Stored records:
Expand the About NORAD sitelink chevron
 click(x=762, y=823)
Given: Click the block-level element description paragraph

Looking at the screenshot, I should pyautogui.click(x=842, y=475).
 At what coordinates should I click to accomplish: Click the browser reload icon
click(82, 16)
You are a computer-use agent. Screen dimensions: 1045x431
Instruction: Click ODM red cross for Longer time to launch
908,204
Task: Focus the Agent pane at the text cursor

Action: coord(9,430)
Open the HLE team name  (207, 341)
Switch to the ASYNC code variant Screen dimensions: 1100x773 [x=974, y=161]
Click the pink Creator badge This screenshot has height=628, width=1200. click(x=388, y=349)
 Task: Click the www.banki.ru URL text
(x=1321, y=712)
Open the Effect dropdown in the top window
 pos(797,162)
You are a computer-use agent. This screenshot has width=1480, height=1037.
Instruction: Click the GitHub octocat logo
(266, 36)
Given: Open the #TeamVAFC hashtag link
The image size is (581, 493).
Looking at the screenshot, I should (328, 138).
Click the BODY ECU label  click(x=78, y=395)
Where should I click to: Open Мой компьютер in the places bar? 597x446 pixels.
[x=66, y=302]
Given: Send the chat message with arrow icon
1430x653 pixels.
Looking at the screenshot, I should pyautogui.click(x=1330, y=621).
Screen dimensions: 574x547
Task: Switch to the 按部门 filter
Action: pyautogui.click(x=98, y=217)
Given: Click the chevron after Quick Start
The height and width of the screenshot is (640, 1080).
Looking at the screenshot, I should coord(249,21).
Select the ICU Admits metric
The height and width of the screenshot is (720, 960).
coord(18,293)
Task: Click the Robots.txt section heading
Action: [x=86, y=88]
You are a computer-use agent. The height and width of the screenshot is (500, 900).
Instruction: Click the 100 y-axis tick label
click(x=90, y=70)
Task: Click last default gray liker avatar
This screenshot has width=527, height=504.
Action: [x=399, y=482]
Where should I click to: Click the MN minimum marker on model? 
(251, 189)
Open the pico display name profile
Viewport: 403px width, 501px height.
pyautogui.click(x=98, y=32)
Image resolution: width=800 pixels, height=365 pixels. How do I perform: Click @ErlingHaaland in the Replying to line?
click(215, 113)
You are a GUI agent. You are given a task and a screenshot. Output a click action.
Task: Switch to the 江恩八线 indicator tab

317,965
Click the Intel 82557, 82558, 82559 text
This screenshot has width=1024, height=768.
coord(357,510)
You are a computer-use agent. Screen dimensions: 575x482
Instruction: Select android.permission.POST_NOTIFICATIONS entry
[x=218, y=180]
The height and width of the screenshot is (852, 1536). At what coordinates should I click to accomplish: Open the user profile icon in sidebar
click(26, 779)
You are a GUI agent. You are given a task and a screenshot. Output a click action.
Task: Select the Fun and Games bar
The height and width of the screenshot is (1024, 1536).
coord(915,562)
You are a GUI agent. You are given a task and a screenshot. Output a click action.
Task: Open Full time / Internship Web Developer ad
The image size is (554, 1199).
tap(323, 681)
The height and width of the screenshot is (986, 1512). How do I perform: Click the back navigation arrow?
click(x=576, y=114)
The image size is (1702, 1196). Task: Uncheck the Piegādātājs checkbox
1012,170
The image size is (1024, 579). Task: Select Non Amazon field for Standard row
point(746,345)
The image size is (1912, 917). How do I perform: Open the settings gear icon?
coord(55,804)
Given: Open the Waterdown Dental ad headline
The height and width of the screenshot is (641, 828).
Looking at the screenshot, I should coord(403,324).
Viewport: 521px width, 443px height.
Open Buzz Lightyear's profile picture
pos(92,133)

**PROBLEM DETAILS**
Collect every line with the string "computer" from the records, and copy each.

**FINISHED TASK**
You are a computer-use agent. Screen dimensions: 1045x431
You are a computer-use agent. This screenshot has width=1480, height=1037.
You are a computer-use agent. The height and width of the screenshot is (500, 900).
You are a computer-use agent. Screen dimensions: 575x482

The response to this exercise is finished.